Give every line from the entries that contains "will".

*** Supplied entries Section Begins ***

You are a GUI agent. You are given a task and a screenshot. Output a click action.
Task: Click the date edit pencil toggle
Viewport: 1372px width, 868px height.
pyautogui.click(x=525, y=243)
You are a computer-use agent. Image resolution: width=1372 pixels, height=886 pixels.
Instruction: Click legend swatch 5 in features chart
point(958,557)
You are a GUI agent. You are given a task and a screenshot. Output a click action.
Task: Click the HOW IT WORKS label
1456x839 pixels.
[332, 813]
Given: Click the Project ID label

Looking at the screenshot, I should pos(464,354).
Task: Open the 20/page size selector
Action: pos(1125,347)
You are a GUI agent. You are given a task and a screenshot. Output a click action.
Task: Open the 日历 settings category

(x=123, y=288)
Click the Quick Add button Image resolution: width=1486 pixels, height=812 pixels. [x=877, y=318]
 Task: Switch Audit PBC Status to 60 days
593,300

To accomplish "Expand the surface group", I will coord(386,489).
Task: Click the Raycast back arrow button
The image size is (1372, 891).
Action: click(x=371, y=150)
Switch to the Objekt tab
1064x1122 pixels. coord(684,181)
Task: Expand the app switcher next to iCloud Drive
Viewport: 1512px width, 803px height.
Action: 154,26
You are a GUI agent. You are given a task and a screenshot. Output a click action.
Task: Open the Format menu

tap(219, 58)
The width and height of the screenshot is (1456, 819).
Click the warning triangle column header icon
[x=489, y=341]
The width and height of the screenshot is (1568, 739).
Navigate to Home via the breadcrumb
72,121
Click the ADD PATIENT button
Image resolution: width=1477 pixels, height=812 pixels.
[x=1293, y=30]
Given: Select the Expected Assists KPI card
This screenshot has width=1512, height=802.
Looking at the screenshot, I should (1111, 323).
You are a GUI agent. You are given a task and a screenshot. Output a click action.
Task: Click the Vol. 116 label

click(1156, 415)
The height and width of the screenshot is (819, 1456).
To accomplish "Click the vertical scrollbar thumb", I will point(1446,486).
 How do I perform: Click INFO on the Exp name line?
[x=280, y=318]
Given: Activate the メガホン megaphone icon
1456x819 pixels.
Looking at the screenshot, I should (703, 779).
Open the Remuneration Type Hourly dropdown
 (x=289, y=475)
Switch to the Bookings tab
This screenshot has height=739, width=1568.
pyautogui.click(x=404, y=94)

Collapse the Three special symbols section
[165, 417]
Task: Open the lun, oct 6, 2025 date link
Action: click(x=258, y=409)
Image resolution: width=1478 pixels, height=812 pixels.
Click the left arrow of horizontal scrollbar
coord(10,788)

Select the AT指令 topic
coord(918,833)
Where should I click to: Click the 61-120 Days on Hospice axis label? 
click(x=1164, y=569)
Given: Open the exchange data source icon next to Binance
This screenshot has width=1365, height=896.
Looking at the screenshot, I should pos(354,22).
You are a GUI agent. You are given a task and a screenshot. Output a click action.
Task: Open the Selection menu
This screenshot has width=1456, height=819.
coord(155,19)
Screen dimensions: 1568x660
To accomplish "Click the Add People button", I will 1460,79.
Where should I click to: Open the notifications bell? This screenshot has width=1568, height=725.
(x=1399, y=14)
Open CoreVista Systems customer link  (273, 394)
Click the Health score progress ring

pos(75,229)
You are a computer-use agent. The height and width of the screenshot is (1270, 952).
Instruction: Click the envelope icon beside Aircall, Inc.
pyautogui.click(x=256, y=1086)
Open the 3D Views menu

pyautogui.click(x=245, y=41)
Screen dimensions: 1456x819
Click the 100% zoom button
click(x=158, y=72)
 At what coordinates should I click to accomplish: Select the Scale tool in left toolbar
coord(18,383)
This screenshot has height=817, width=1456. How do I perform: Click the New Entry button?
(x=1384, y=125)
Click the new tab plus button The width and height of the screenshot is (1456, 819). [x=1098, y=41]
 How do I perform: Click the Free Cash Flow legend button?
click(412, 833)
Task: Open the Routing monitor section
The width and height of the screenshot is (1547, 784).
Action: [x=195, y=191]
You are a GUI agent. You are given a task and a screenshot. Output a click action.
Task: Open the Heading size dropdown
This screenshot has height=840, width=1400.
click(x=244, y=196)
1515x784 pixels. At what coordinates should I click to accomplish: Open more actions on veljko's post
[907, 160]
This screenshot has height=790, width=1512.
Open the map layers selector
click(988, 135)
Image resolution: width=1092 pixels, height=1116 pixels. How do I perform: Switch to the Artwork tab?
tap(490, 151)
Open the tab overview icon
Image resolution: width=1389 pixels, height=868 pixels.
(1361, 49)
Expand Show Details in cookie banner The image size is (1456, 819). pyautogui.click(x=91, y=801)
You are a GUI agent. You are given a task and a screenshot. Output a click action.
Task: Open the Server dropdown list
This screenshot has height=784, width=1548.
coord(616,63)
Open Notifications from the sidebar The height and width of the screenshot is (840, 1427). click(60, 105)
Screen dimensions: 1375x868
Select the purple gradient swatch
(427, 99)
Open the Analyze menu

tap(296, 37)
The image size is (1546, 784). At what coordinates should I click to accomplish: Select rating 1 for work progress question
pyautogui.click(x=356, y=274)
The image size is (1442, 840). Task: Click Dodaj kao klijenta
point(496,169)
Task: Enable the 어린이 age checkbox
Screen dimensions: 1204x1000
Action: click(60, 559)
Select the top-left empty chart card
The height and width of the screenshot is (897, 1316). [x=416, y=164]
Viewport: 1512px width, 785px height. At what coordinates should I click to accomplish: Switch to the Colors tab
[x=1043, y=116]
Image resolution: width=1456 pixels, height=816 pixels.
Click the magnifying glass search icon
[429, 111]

*** Supplied entries Section Ends ***

** Response to this exercise **
To accomplish "Expand the surface group", I will coord(386,489).
To accomplish "Click the vertical scrollbar thumb", I will point(1446,486).
To accomplish "Click the Add People button", I will 1460,79.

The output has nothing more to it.